Un'idea "inaccettabile, perché interviene in modo inammissibile sull'autonomia del giudice e risponde a esigenze di pura propaganda politica e non di giustizia". Così il presidente dell'Unione delle Camere penali Gian Domenico Caiazza, intervistato dall'AGI, commenta l'annuncio del Guardasigilli Alfonso Bonafede relativo al nuovo decreto legge per far rivalutare dai giudici le scarcerazioni di esponenti della criminalità organizzata, oggi ai domiciliari per l'emergenza coronavirus. "Premesso che è impossibile dare un giudizio su un provvedimento che non c'è - afferma il leader dei penalisti - certo è una pretesa teorica inaccettabile immaginare di porre al giudice l'obbligo di rivalutazioni. È una forma di intervento indebito sull'autonomia della valutazione del magistrato".
Caiazza osserva, quindi, che "esistono già strumenti processuali attraverso i quali intervenire, come il ricorso da parte del procuratore generale: l'ufficio della pubblica accusa - sottolinea il leader degli avvocati penalisti - viene già regolarmente interpellato, e per la gran parte di questi provvedimenti di scarcerazione c'è stato il parere favorevole della procura generale. Dove non c'e', il provvedimento puo' essere impugnato, si puo' fare ricorso in Cassazione".
Il decreto annunciato, dunque, "risponde ad esigenze di tipo propagandistico: il ministro ora sente la necessità di dover fare la parte del più antimafioso degli antimafiosi, in gara con Di Matteo. È uno spettacolo desolante".
"Di Matteo? È il ministro che sceglie il capo del Dap"

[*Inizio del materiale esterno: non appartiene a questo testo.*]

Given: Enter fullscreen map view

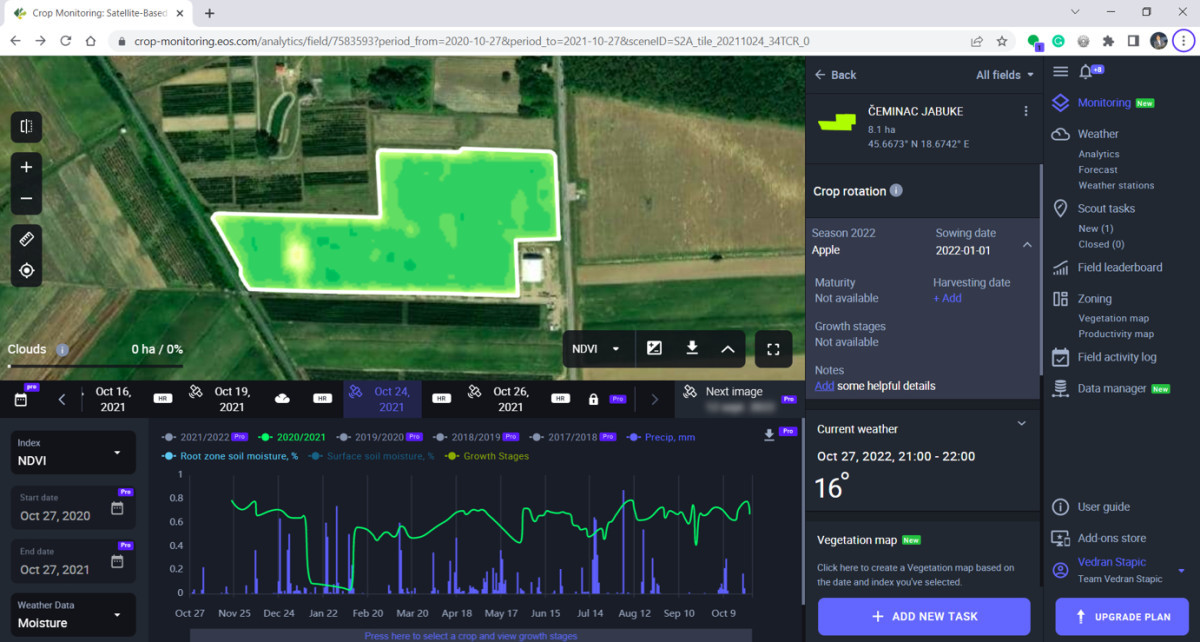Looking at the screenshot, I should [773, 349].
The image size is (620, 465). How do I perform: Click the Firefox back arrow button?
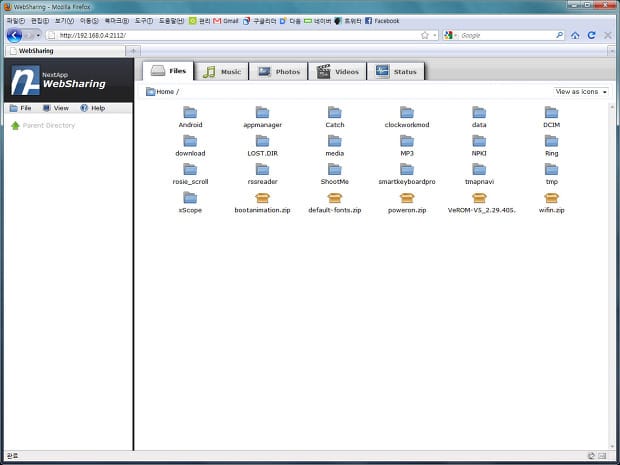point(15,36)
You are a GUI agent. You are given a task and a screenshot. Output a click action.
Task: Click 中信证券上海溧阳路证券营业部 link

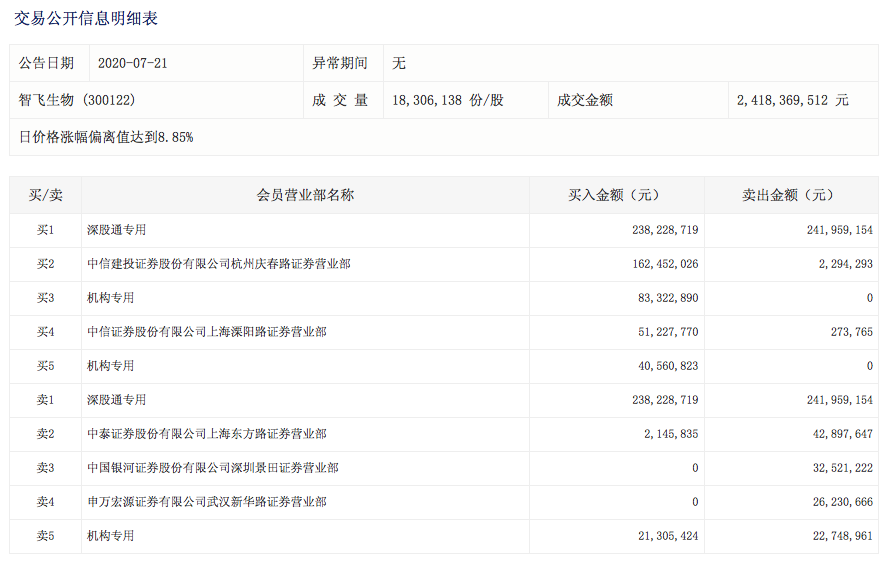206,332
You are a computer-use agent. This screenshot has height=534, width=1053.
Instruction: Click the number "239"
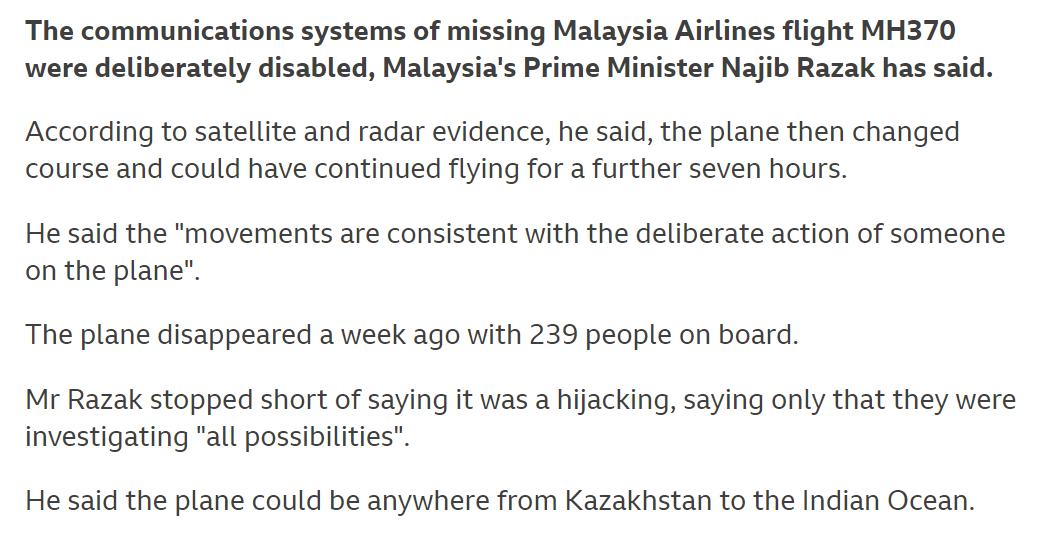pyautogui.click(x=551, y=334)
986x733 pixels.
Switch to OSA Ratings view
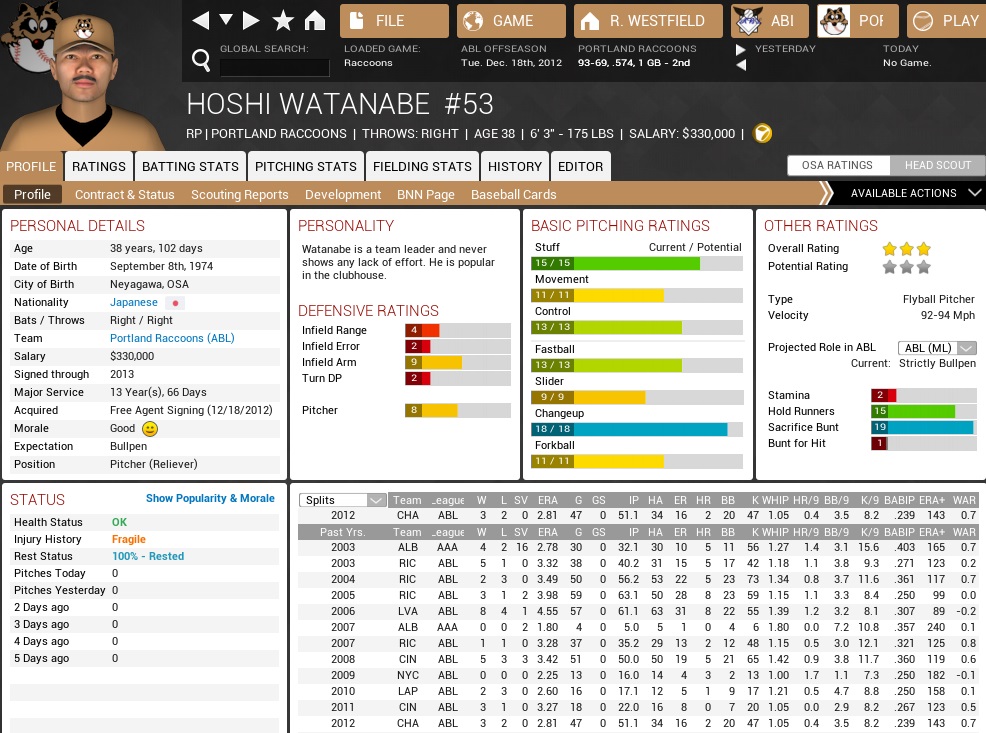coord(837,166)
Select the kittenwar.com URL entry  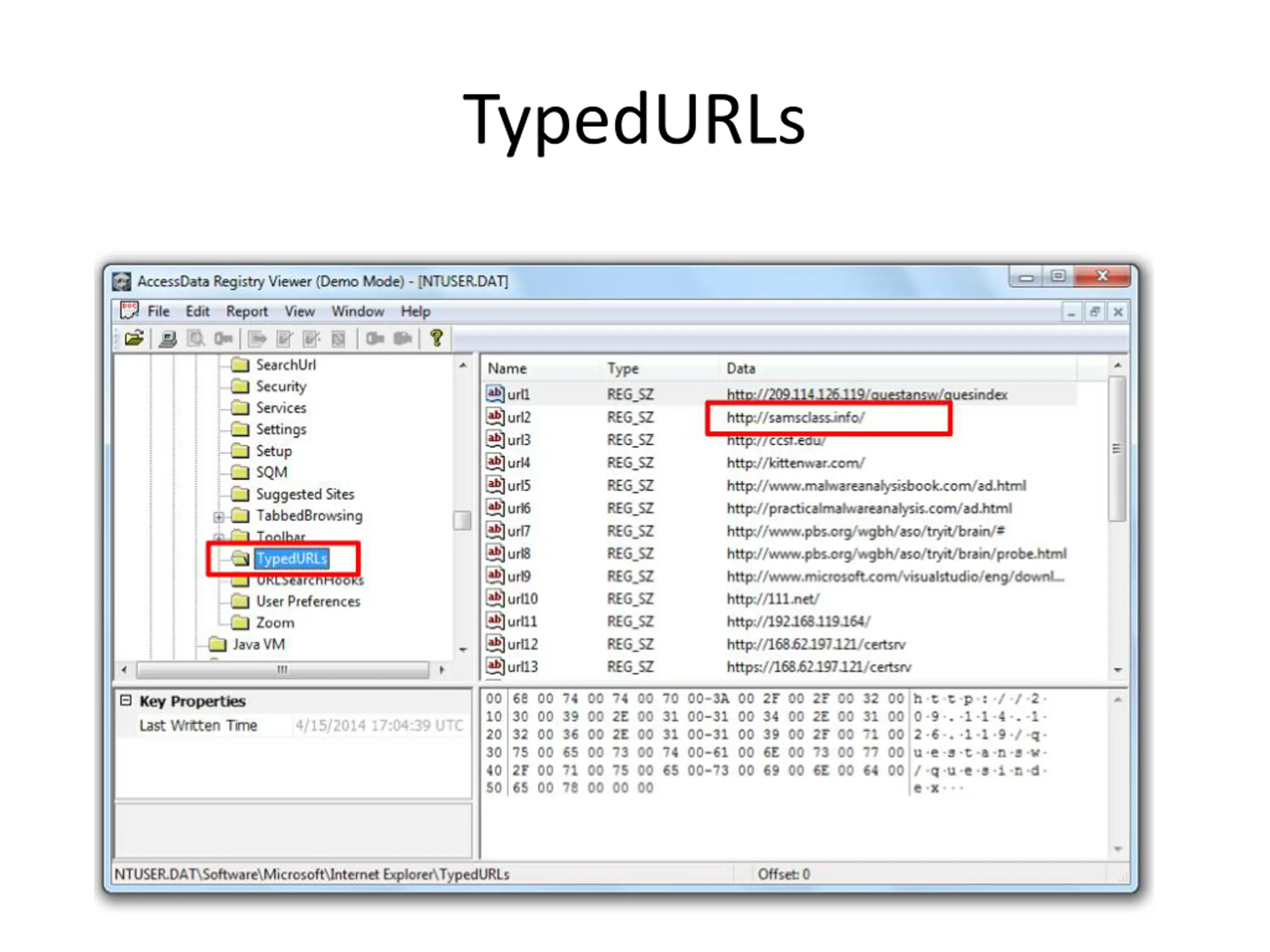pos(795,463)
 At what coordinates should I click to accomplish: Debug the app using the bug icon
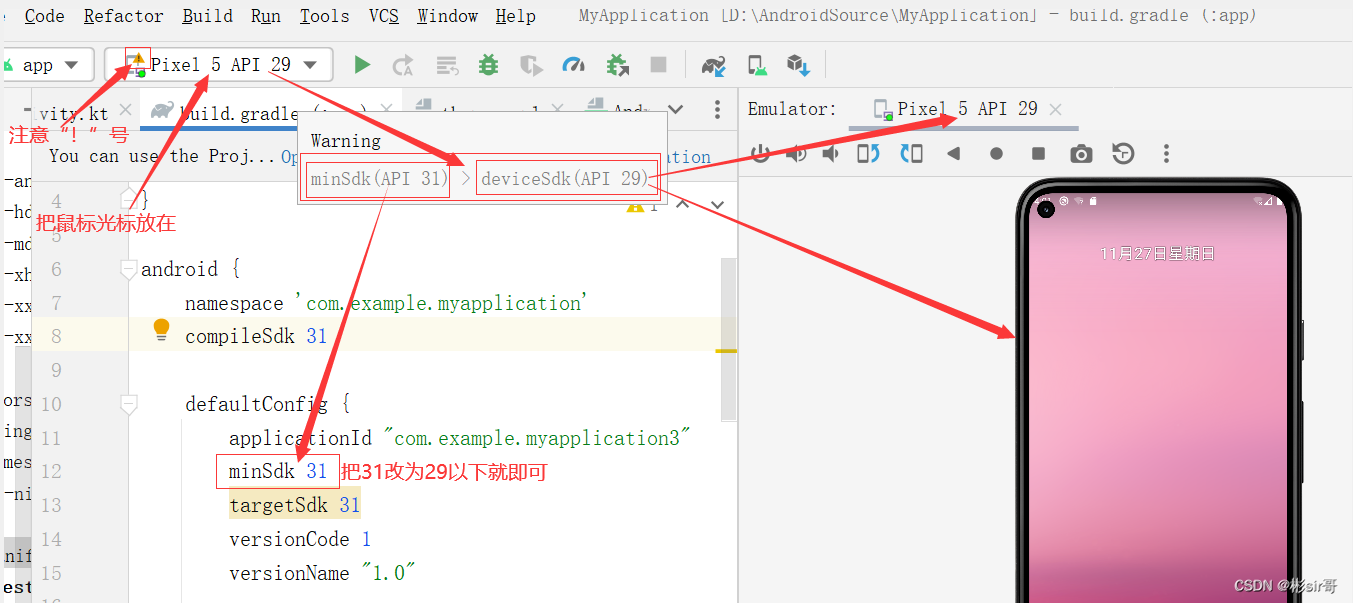487,65
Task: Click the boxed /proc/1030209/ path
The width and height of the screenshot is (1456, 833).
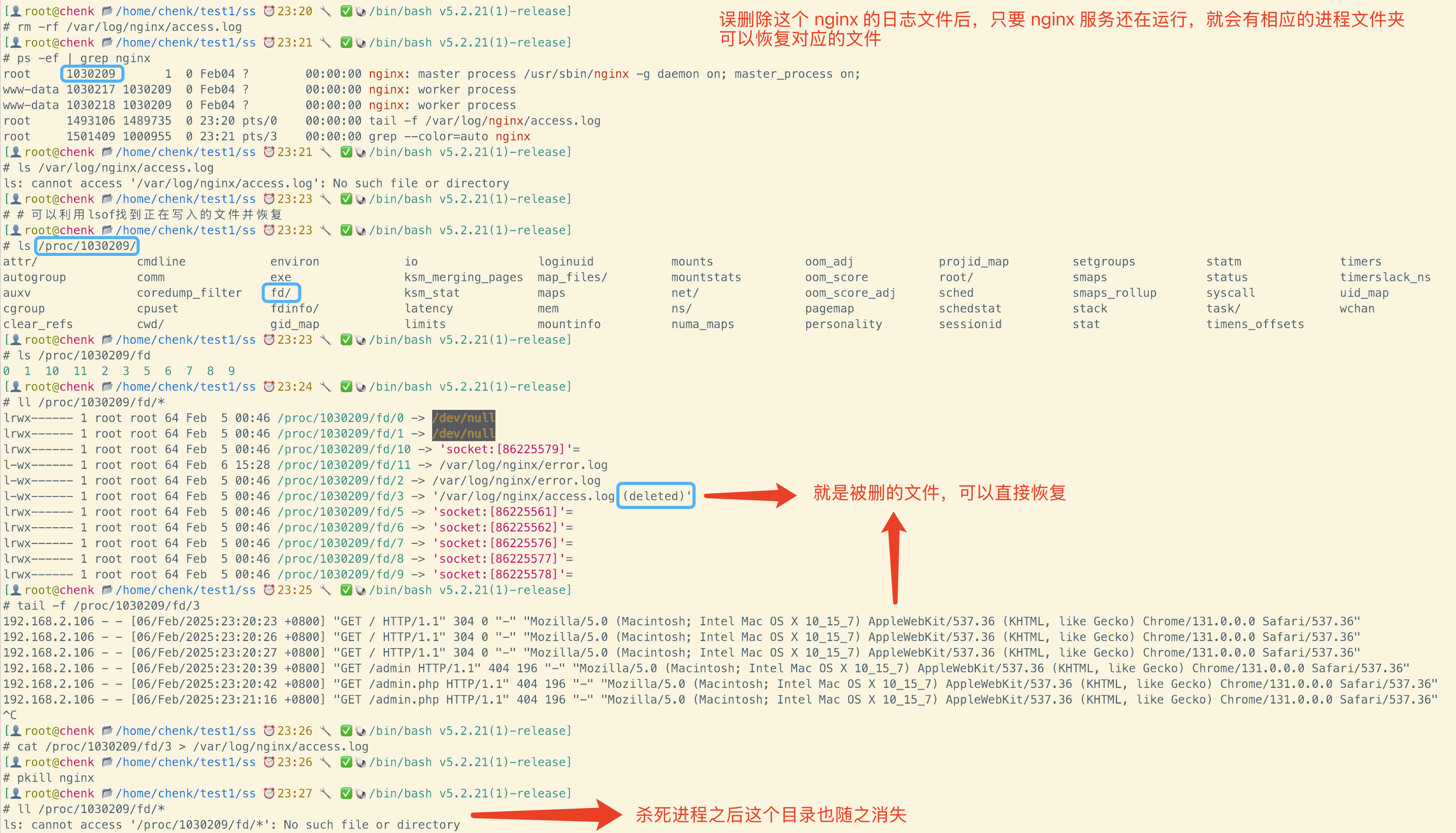Action: [x=87, y=246]
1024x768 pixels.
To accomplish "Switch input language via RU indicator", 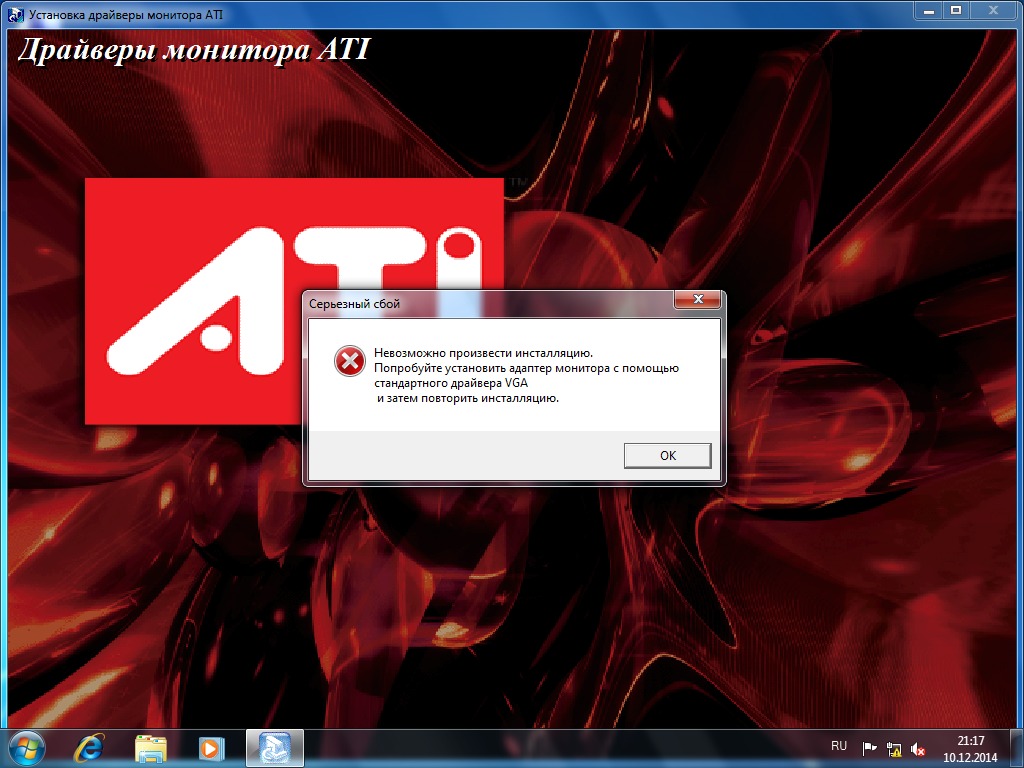I will coord(839,746).
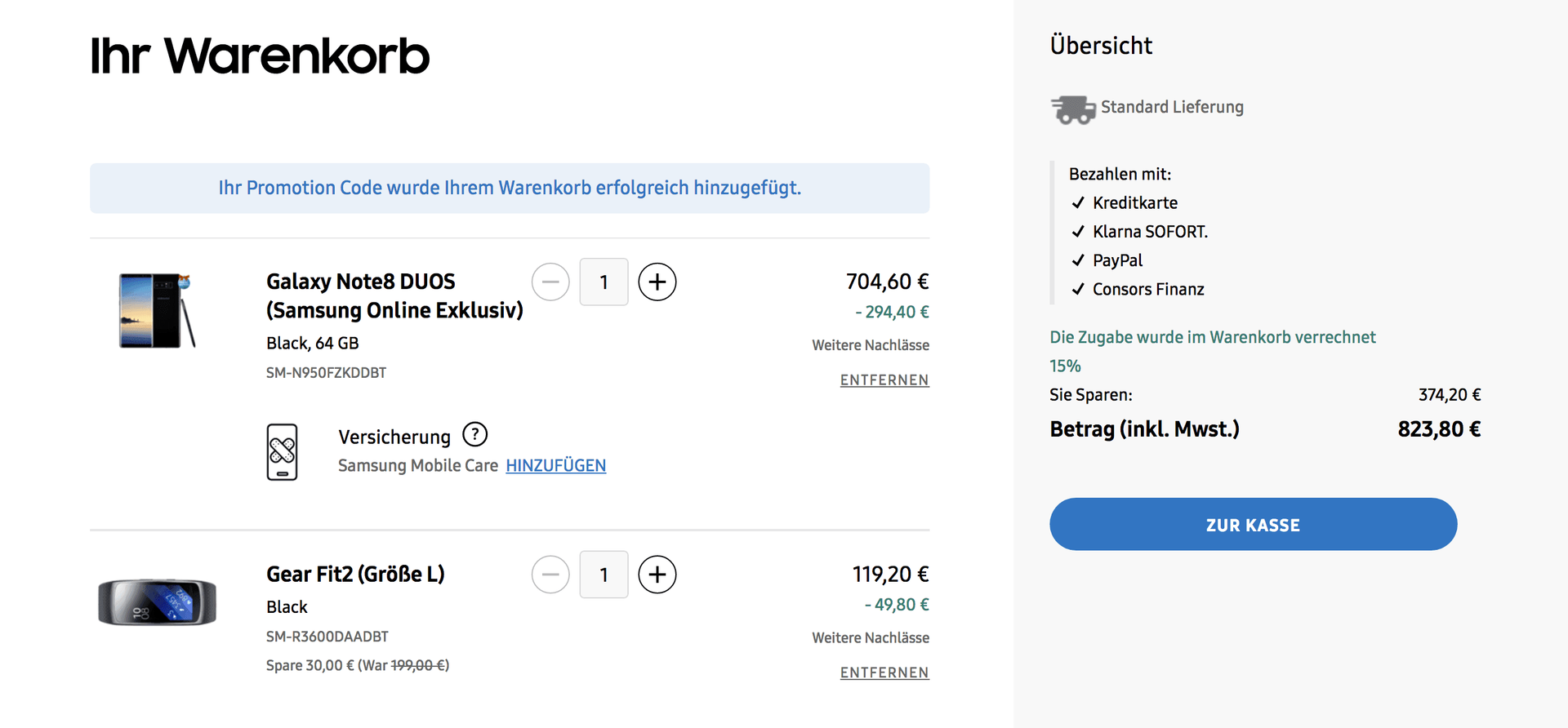
Task: Proceed with the ZUR KASSE button
Action: click(1253, 524)
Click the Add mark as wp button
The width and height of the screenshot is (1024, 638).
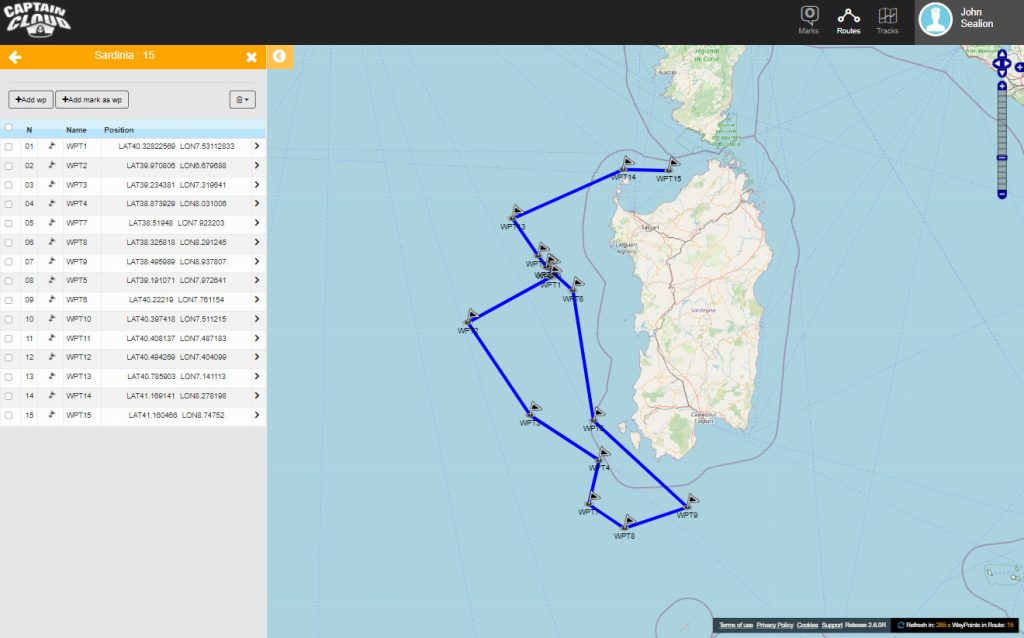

La "discrezionalità politica è una prerogativa che non può essere messa in discussione: il ministro, un politico, fa la sua scelta su una nomina, che può essere sindacata dall'elettorato, dal Parlamento, ma certo non da un magistrato e tanto meno dal potenziale beneficiario della nomina", afferma Caiazza a proposito della 'querelle' scoppiata tra il Guardasigilli Alfonso Bonafede e l'ex pm Nino Di Matteo, oggi togato al Csm, su quanto accadde nel giugno 2018, quando il ministro scelse Francesco Basentini per la guida del Dipartimento dell'Amministrazione penitenziaria e non lo stesso Di Matteo.
"È inaccettabile - ha ribadito Caiazza - che un magistrato si metta a fare insinuazioni o pubbliche discussioni su una scelta che è esclusivamente politica. Non esiste il diritto di Di Matteo a essere nominato capo del Dap, non capisco cosa c'è di scandaloso se il ministro, dopo un'interlocuzione con Di Matteo che si prese 24 ore di tempo per decidere, nel frattempo fece un'altra scelta".